Rewrite the part that opens with the line containing "Open the Refactor menu" and closes with the last of these lines, both ends included, keeping the requests and multiplying each coordinate in the answers by 0.9, rounded to whole numbers with halves going up. Give only those lines, and leave the pictures out.

──────── Data in this exercise

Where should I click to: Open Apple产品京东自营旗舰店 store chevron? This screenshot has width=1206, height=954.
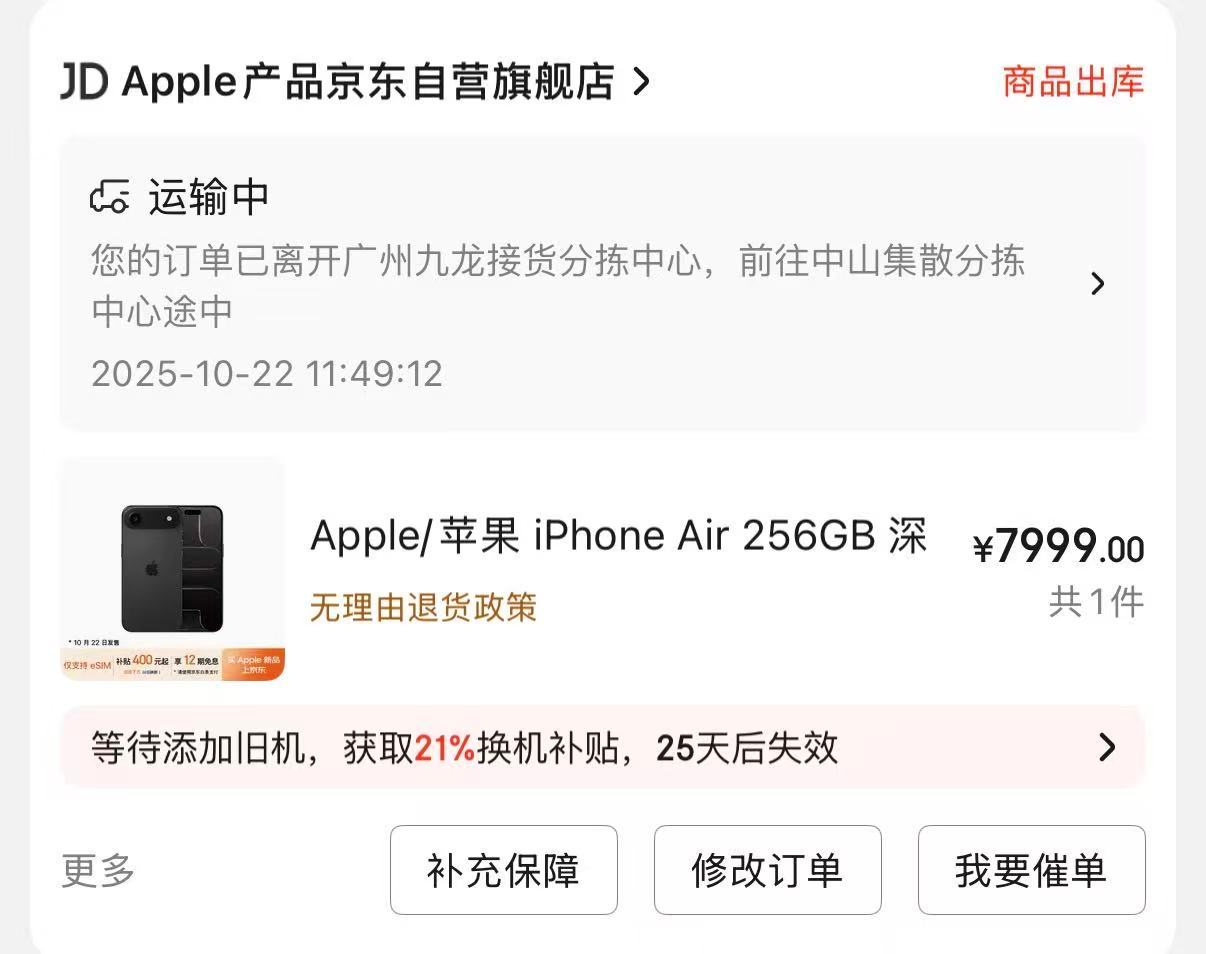tap(641, 82)
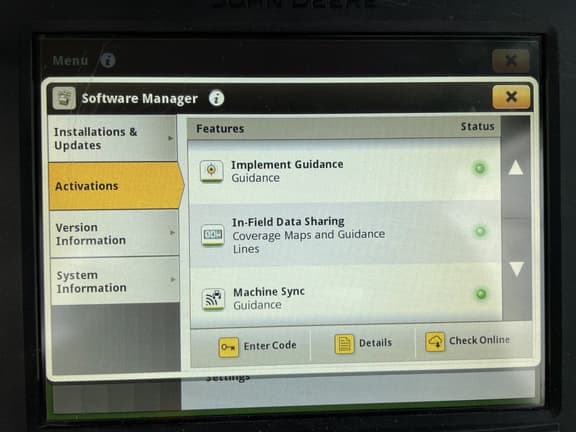576x432 pixels.
Task: Click the Check Online cloud icon
Action: click(x=435, y=342)
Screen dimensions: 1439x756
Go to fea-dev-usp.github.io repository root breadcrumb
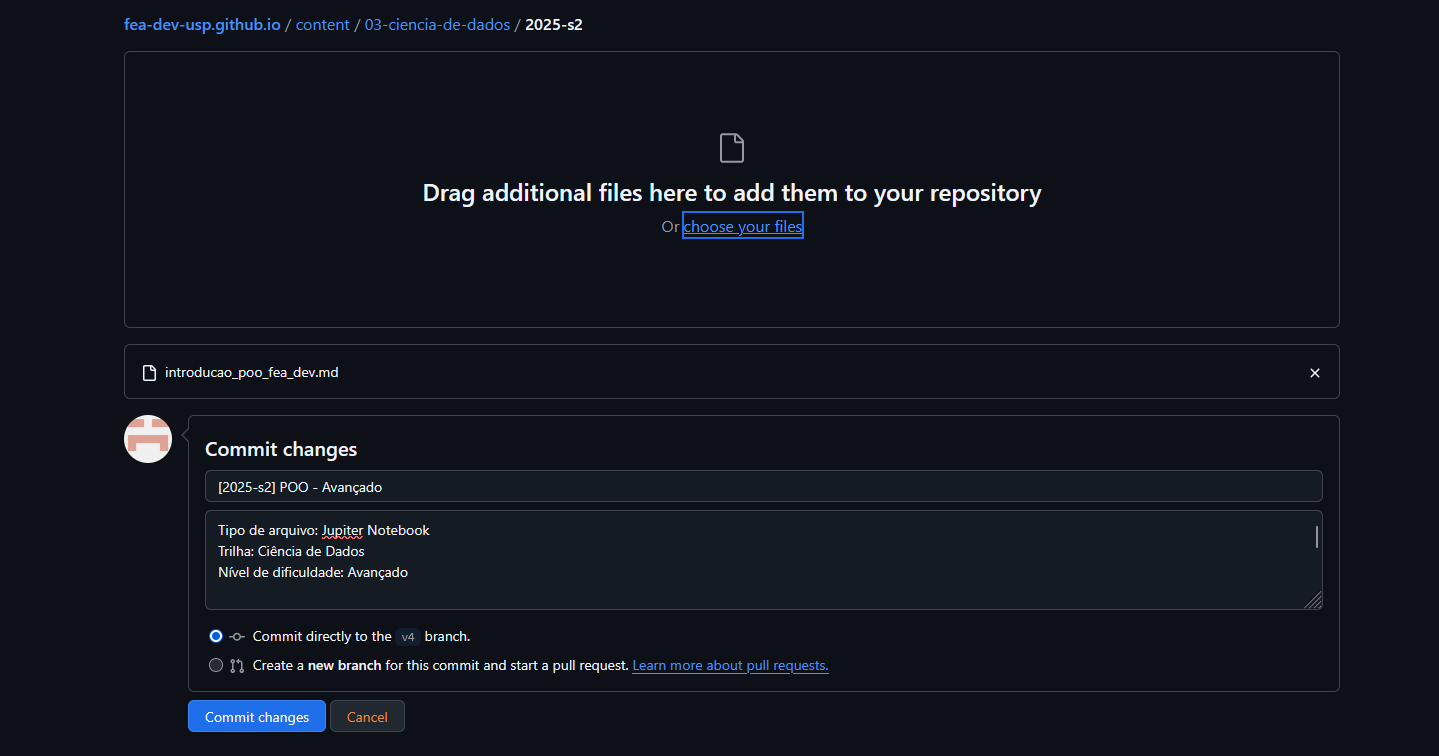pyautogui.click(x=202, y=24)
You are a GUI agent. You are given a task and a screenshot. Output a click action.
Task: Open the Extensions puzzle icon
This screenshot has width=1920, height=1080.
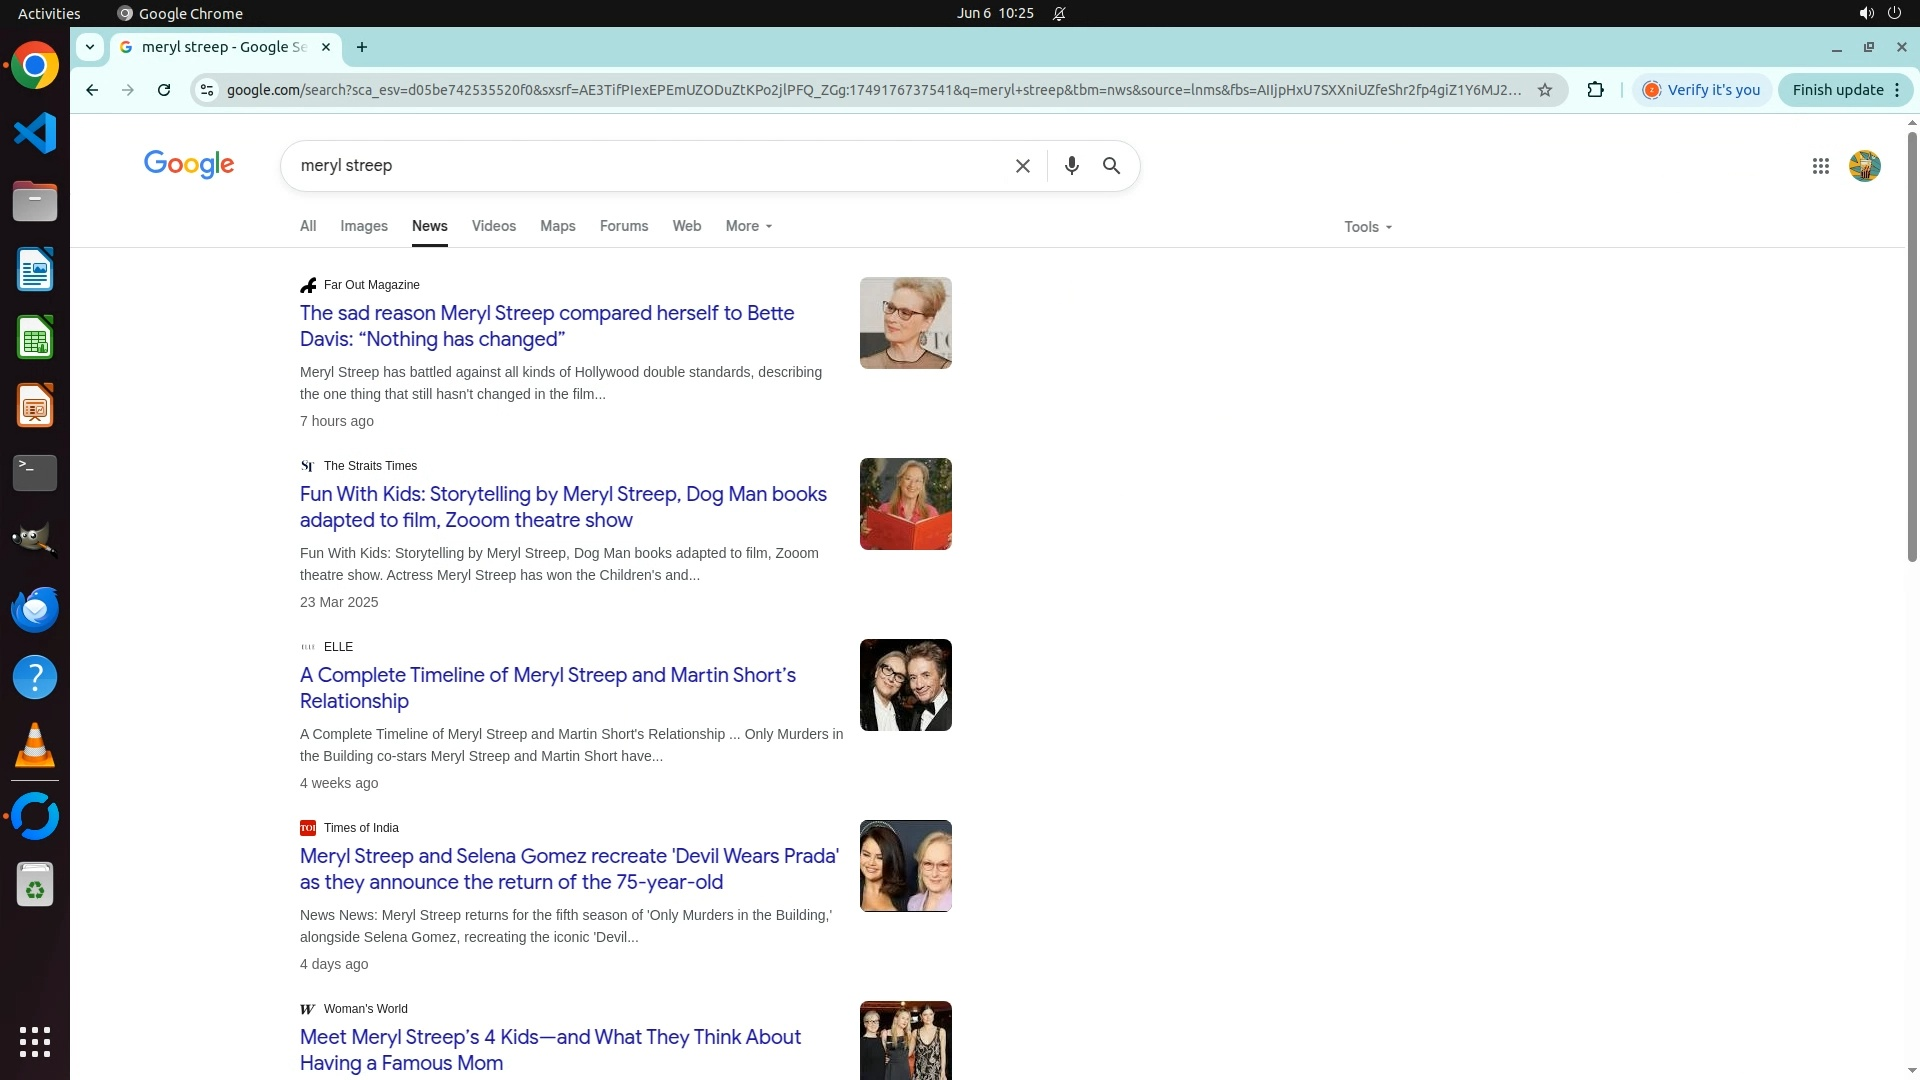[1595, 90]
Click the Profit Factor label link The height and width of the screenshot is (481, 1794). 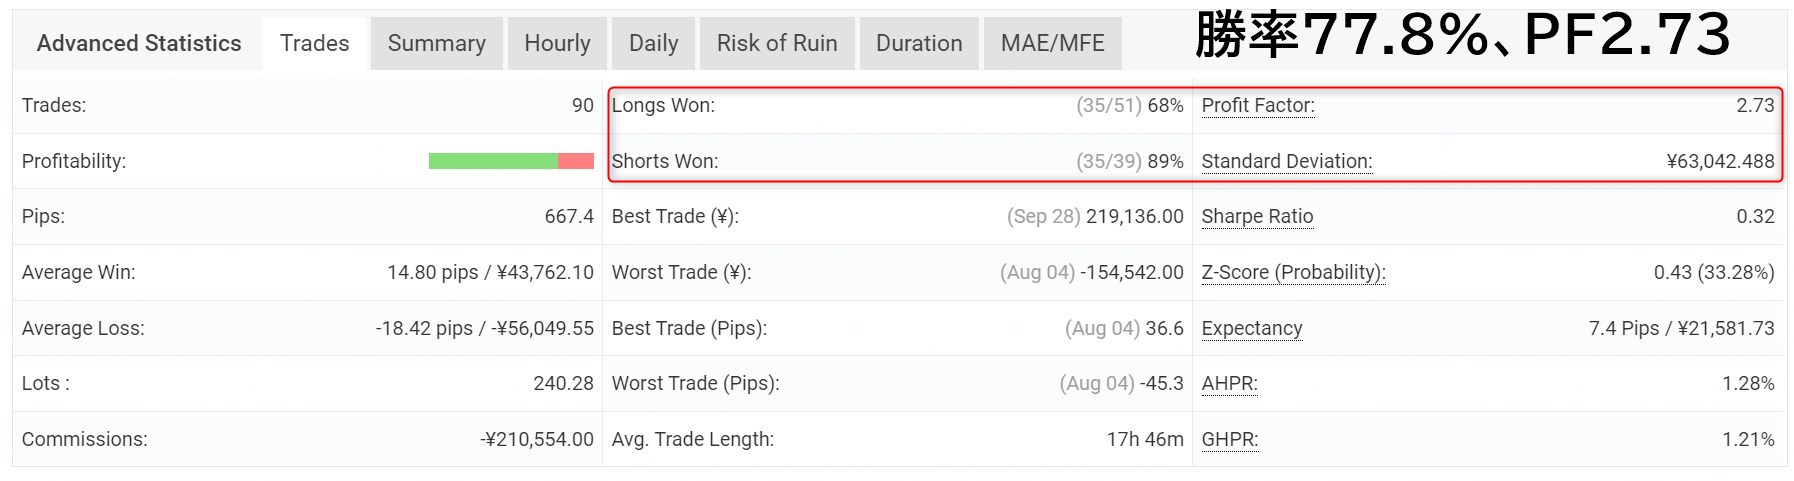pyautogui.click(x=1258, y=105)
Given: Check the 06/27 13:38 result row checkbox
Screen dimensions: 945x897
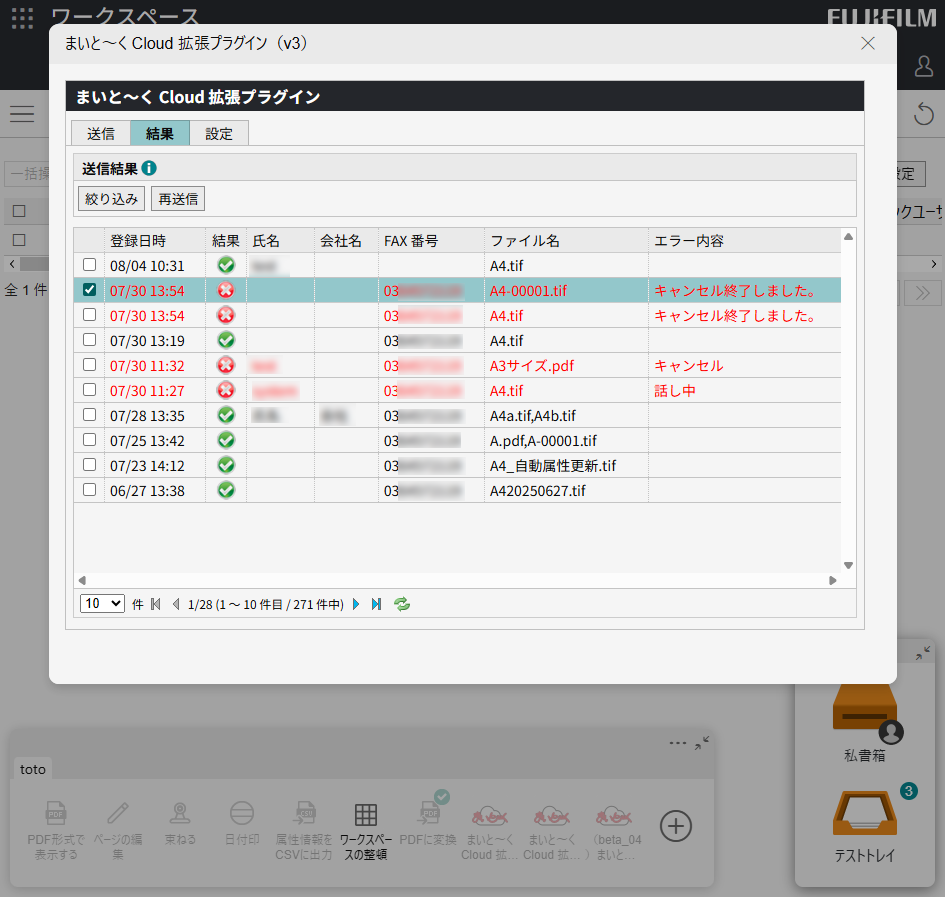Looking at the screenshot, I should point(89,490).
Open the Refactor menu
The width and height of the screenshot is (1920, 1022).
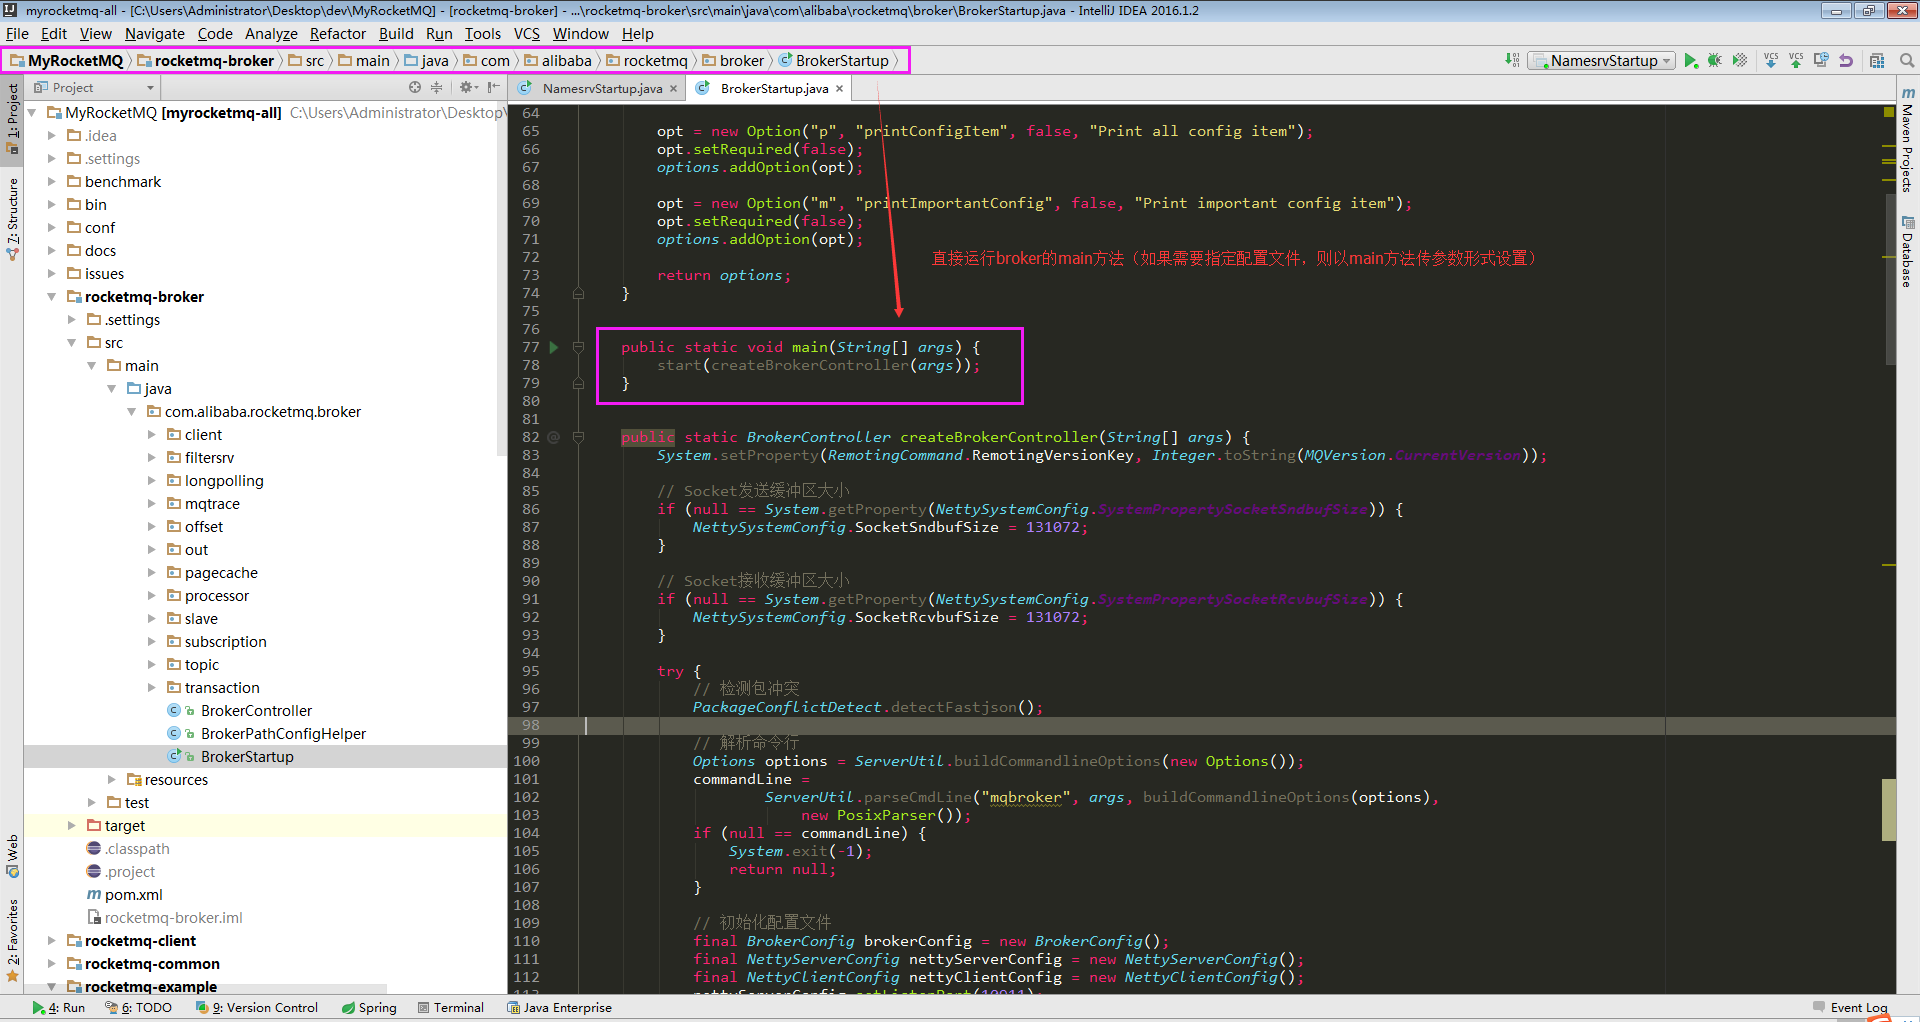(337, 34)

────────────────

Complete answer »
Open the Refactor menu
The width and height of the screenshot is (1920, 1022).
(303, 31)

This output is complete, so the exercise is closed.